*Problem details*:
Arrange the entries from the line that has "Click the 'نام" through the line that has "Click the 0:04" as a two-column CSV with the columns instruction and response. Give one row per entry, with its text and its answer each in one quoted field and line breaks replaced by spaces.

*Stored records*:
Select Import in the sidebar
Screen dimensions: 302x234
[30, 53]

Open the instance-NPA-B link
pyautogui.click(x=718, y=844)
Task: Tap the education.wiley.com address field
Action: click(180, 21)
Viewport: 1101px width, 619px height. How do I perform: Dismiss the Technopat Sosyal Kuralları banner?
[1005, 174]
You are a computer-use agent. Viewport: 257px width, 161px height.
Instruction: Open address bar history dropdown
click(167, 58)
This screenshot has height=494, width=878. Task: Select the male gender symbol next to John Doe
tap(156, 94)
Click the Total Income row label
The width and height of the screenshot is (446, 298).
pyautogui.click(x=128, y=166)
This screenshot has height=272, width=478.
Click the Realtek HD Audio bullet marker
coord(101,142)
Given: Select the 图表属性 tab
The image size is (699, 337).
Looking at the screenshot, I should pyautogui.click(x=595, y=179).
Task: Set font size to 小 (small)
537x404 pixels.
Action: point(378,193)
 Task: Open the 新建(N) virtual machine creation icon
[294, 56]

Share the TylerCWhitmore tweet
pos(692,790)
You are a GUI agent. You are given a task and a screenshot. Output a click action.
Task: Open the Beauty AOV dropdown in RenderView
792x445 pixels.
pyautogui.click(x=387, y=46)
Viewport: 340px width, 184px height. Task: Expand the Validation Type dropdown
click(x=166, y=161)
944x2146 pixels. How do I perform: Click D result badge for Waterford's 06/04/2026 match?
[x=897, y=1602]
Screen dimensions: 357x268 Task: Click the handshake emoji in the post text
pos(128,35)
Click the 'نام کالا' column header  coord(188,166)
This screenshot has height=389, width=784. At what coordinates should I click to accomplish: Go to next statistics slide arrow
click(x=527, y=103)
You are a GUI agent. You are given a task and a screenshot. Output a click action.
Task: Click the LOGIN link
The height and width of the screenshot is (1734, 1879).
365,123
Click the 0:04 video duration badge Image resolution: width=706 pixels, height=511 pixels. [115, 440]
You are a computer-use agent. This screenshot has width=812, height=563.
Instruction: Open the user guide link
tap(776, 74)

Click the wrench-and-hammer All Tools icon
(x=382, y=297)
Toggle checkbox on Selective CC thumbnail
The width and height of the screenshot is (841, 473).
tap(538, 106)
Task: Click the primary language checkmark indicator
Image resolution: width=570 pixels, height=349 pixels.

*Response below*:
instruction,response
"Click the 'نام کالا' column header","coord(188,166)"
"This screenshot has height=389, width=784. At what coordinates should I click to accomplish: Go to next statistics slide arrow","click(x=527, y=103)"
"You are a GUI agent. You are given a task and a screenshot. Output a click action. Task: Click the LOGIN link The height and width of the screenshot is (1734, 1879).","365,123"
"Click the 0:04 video duration badge Image resolution: width=706 pixels, height=511 pixels.","[115, 440]"